Title: Use of Magnetic Resonance Spectroscopy to Assess Manganese Neurotoxicity
Investigator: Vanessa A. Fitsanakis, Ph.D., Research Instructor, Department of Pediatrics
Description: In this in vivo study, Dr. Fitsanakis exposed male Sprague-Dawley rats to a relatively low-dose of manganese (Mn) (3 mg [54 µmol] Mn /kg body mass) for a period of 12 weeks. In order to ascertain the effect of treatment on the striatum, the main target of Mn exposure, data from either 31P or 3H magnetic resonance spectra was later collected.

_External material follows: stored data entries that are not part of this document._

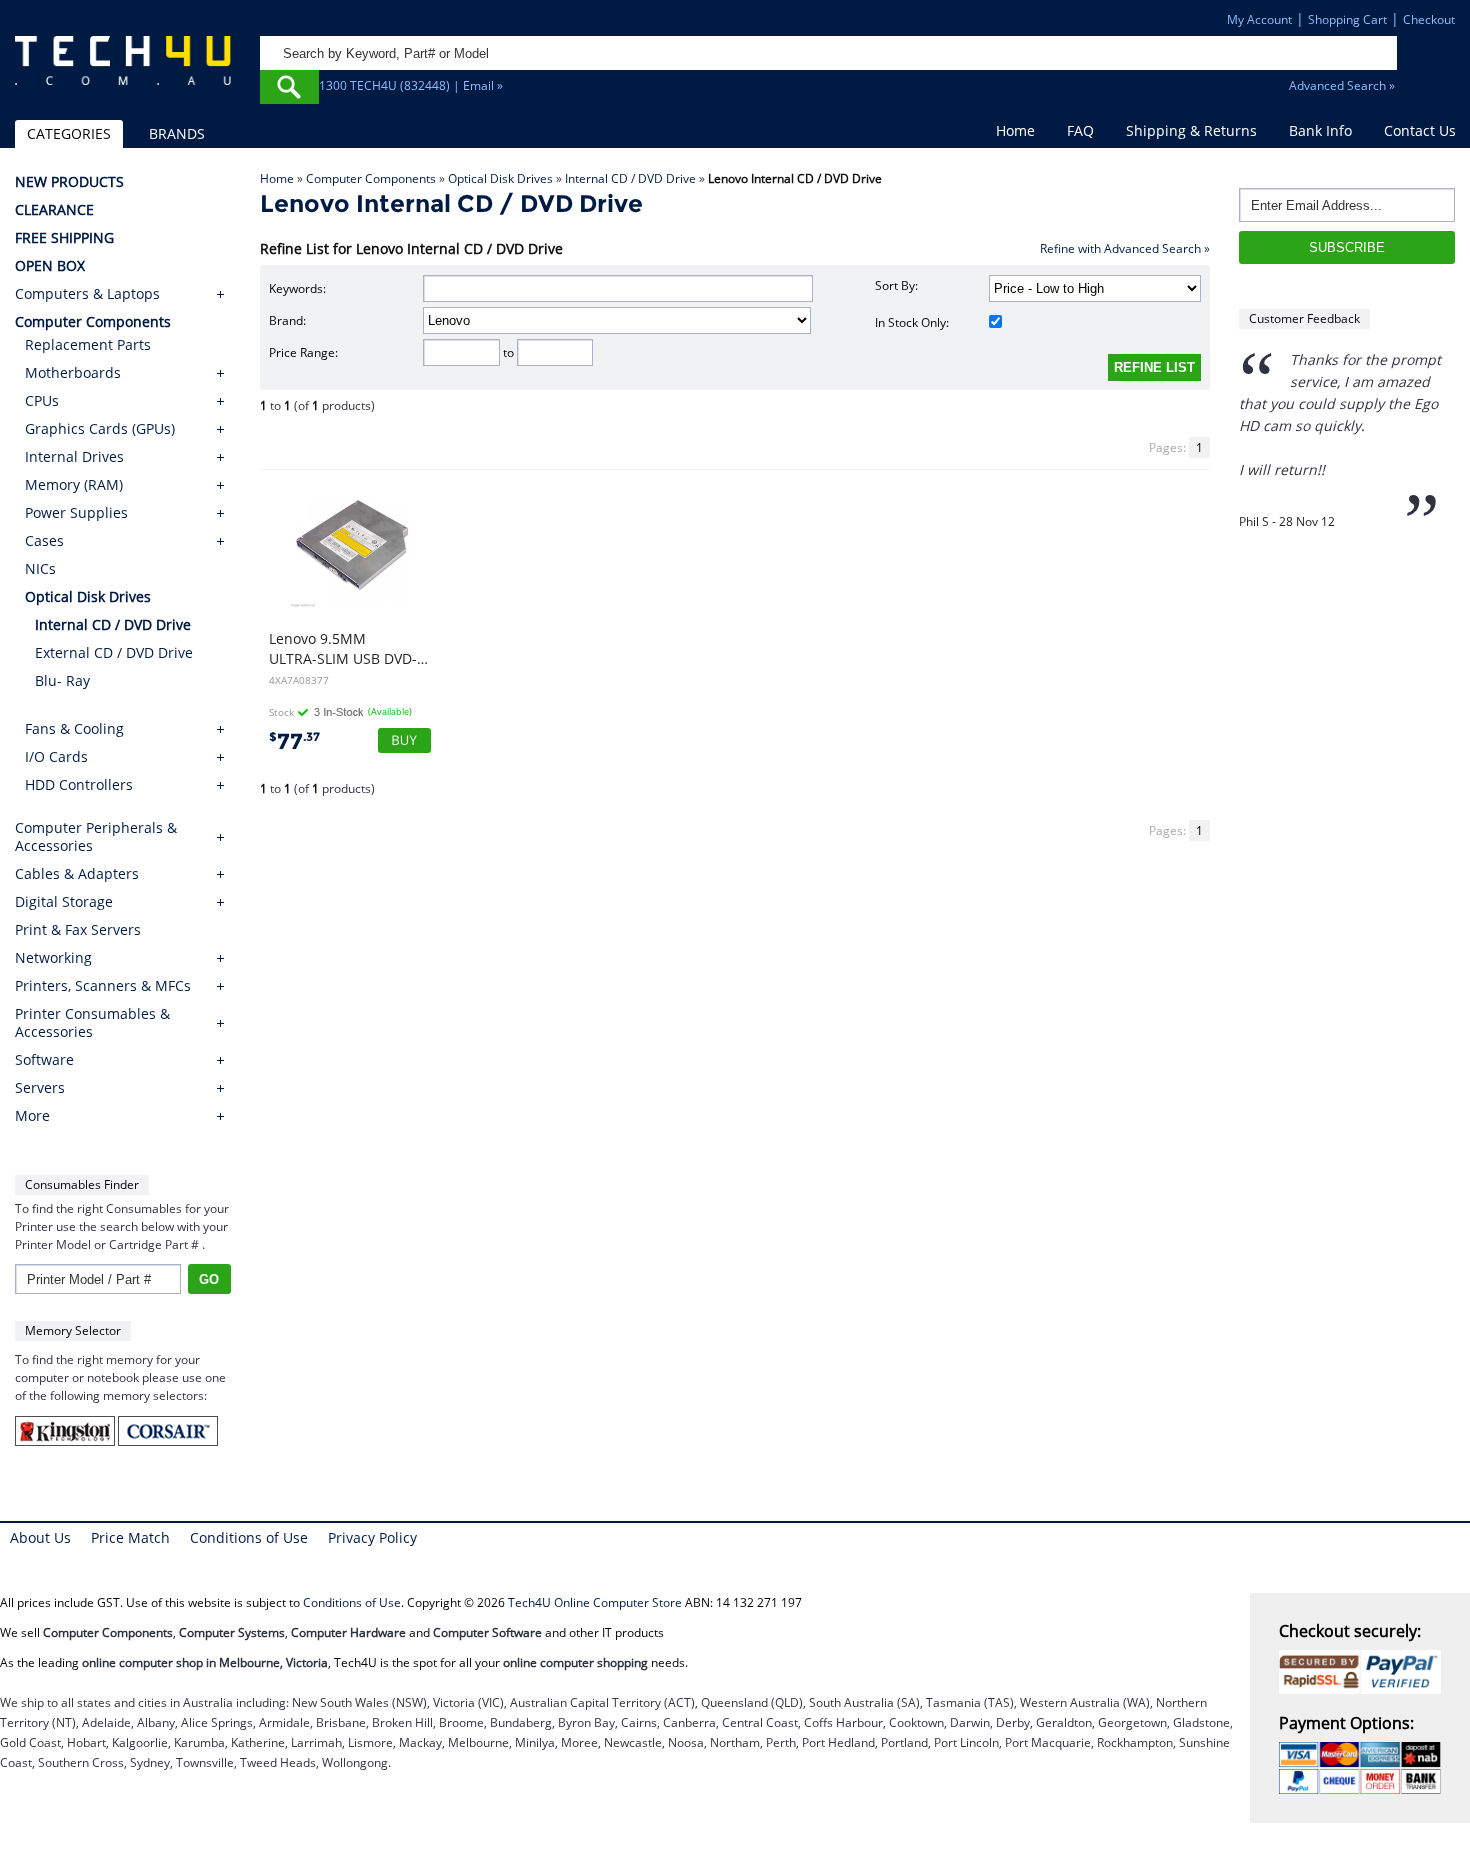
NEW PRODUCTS (69, 182)
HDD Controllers (79, 784)
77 (294, 741)
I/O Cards (56, 756)
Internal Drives (74, 456)
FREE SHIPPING (64, 238)
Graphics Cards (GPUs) (100, 428)
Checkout (1429, 19)
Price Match (130, 1537)
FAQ (1080, 130)
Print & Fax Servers (78, 930)
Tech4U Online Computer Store (595, 1602)
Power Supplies (76, 512)
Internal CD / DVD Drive (630, 178)
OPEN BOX (50, 266)
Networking (53, 958)
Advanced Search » (1342, 85)
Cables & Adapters (77, 874)
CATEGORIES (69, 133)
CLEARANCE (54, 210)
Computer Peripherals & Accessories (96, 837)
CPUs (42, 400)
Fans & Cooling (74, 728)
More (32, 1116)
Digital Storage (64, 902)
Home (1015, 130)
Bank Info (1320, 130)
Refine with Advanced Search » (1125, 248)
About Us (40, 1537)
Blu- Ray (62, 680)
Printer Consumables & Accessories (92, 1023)
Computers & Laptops (87, 294)
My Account (1259, 19)
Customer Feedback (1304, 318)
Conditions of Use (249, 1537)
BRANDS (177, 133)
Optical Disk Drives (500, 178)
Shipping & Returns (1191, 130)
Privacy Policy (372, 1537)
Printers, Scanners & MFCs (103, 986)
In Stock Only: (912, 322)
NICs (40, 568)
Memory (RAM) (74, 484)
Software (44, 1060)
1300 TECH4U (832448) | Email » (411, 85)
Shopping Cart (1347, 19)
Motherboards (73, 372)
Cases (44, 540)
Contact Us (1420, 130)
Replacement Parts (88, 344)
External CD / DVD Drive (114, 652)
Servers (40, 1088)
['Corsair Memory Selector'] (168, 1441)
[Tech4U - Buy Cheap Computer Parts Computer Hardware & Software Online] (123, 70)
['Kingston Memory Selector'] (66, 1441)
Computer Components (371, 178)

Initial experiments with phantoms of various phosphate (ATP, ADP, AMP) and carbon compounds (glutamate, Y-aminobutyric acid, N-acetyl aspartate [NAA]) provided data for coil and protocol refinement necessary to confirm basic in vivo parameters. Preliminary in vivo scans suggested an early change in the levels of phosphates, implying a shift from normal metabolism to glycolysis. The data also supported potential changes in the level of NAA, a neuronal marker, often associated with cell viability. Interestingly, it appears that alterations in phosphate peaks may occur at a much earlier time point than anticipated, demanding a re-evaluation of the scanning times for animals in the study. Various data processing methods of preliminary spectra have also been conducted to determine the best approach to data analysis for animals in the study. Although manganese, a paramagnetic metal, could potentially cause peak broadening in both spectra, it appears that this phenomenon may affect the 3H spectra more than 31P. However, it is anticipated that changes in both spectra are still meaningful and likely reflect actual changes in brain metabolism. Finally, arrangements were made with the imaging center to include several PET scans to determine a potential timeline for dopaminergic involvement in manganese neurotoxicity.